With client-side scanning, images and videos are mathematically identified and compared to a database of known CSAM. The EU also proposed using on-device AI to identify unknown CSAM that is not yet in the database of known material.
After the EU Parliament excluded E2EE messaging platforms from the legislation, lawmakers changed the proposal, describing it as upload moderation. Essentially, if a user wants to share photos or videos via an E2EE messaging platform, they must consent to allow client-side scanning. If they don’t consent, they can still chat, but will not be able to share media.
Why the EU’s Efforts Would Destroy Privacy and Security for All
Unfortunately, neither of the above methods—client-side scanning and AI scanning—are foolproof, and both have been shown to generate false positives, opening the door for innocent people’s lives to be ruined. What’s more, both methods are easily circumvented with minimal effort, casting serious doubt on their efficacy. In addition, such a system could easily be commandeered by oppressive governments or companies to scan for other material.
In fact, prior to Apple’s ill-fated plans to include client-side scanning, researchers at Princeton created a system that was nearly identical to what Apple proposed. After proving it could be done, the Princeton researchers then wrote a paper on why the technology should never be used.
“Our system could be easily repurposed for surveillance and censorship,” the researchers wrote. “The design wasn’t restricted to a specific category of content; a service could simply swap in any content-matching database, and the person using that service would be none the wiser.”
While every viable method of combating CSAM should be implemented, countless security experts have warned that weakening E2EE is not a viable method. Not only will it not have a measure impact on combating CSAM, it will also lead to devastating consequences for billions of innocent people around the world. As a result, the Electronic Frontier Foundation (EFF), politicians, legal experts, privacy experts, security experts, civil rights activists, and even human trafficking survivors have objected to various attempts to undermine E2EE, such as Apple’s brief attempt to introduce client-side scanning.

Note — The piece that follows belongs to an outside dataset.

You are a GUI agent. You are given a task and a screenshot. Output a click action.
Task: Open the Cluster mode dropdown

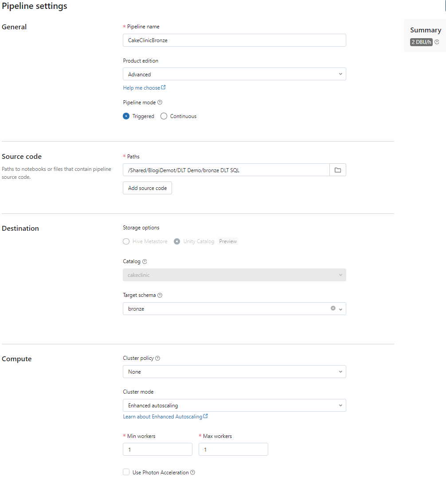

In fact, the EU’s own lawyers warned that the EU’s initial chat control proposal was likely illegal would “would require the general and indiscriminate screening of the data processed by a specific service provider, and apply without distinction to all the persons using that specific service, without those persons being, even indirectly, in a situation liable to give rise to criminal prosecution.”
Those same attorneys said the bloc’s plans must be “proportionate only for the purpose of safeguarding national security” and “it is rather unlikely that similar screening of content of communications for the purpose of combating crime of child sexual abuse would be found proportionate, let alone with regard to the conduct not constituting criminal offences.”
Harvard cryptography professor Matthew Green has called the EU’s plans “the most sophisticated mass surveillance machinery ever deployed outside of China and the USSR.”
Only time will tell if the EU Parliament lists to experts and preserves the privacy of billions, or if it continues to play ‘rhetorical games’ in an effort to destroy privacy and security.